▸ Task to carry out
What you produce should be the lines from the line containing "The image size" through the last line below, both ends included, reproduced exactly and without pictures.

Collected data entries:
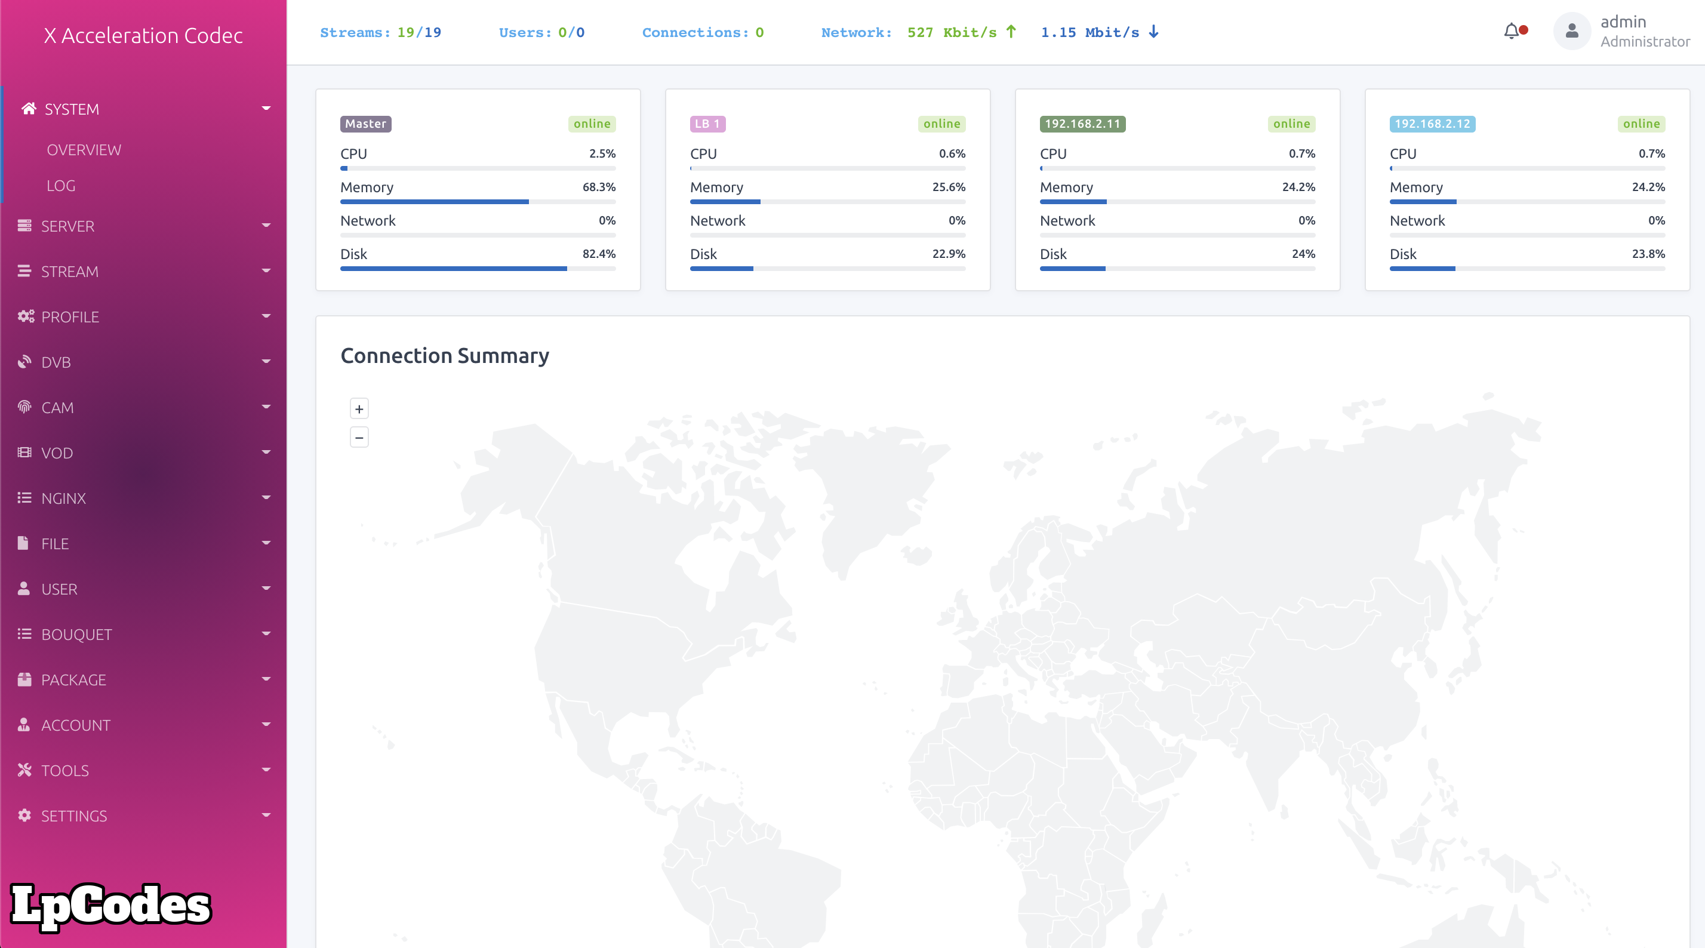Click the notification bell icon
The width and height of the screenshot is (1705, 948).
coord(1511,31)
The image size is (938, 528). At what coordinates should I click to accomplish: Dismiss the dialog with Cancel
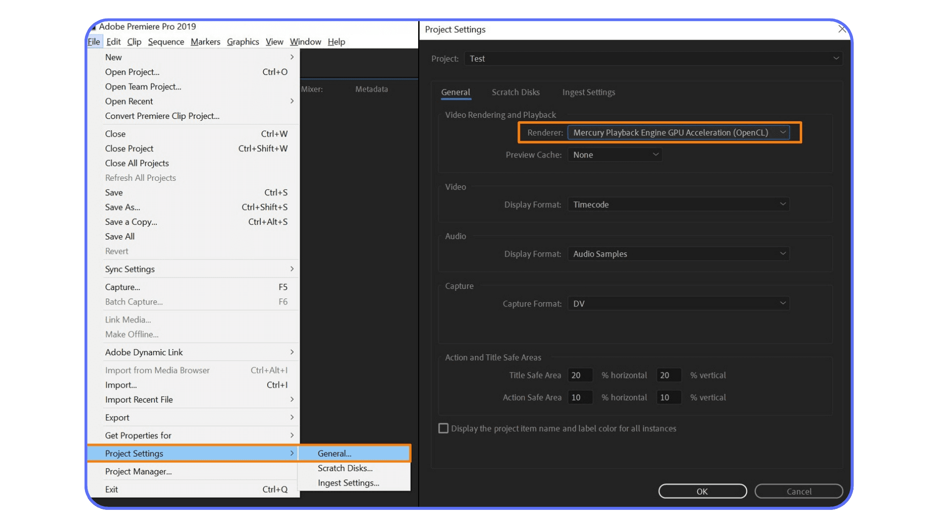click(798, 491)

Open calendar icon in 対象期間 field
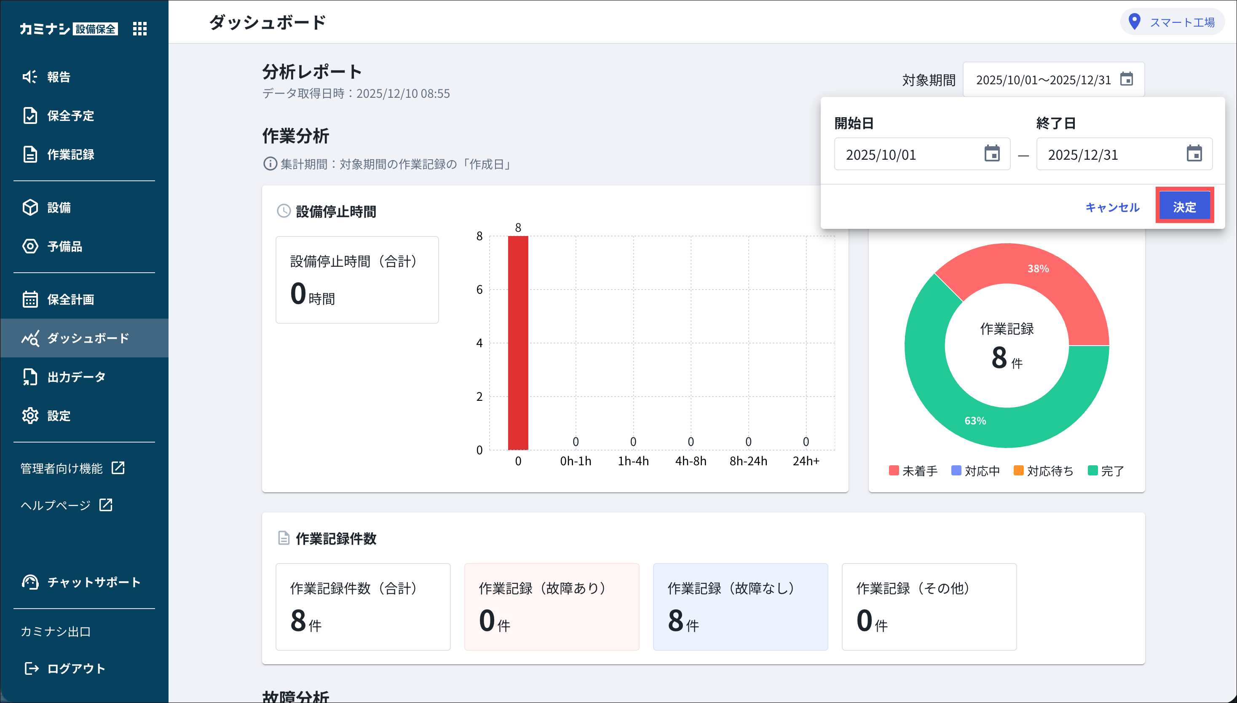1126,79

▸ Answer space
The image size is (938, 528). At what coordinates should I click to accomplish: Dismiss the dialog with Cancel
click(798, 491)

Open calendar icon in 対象期間 field
1126,79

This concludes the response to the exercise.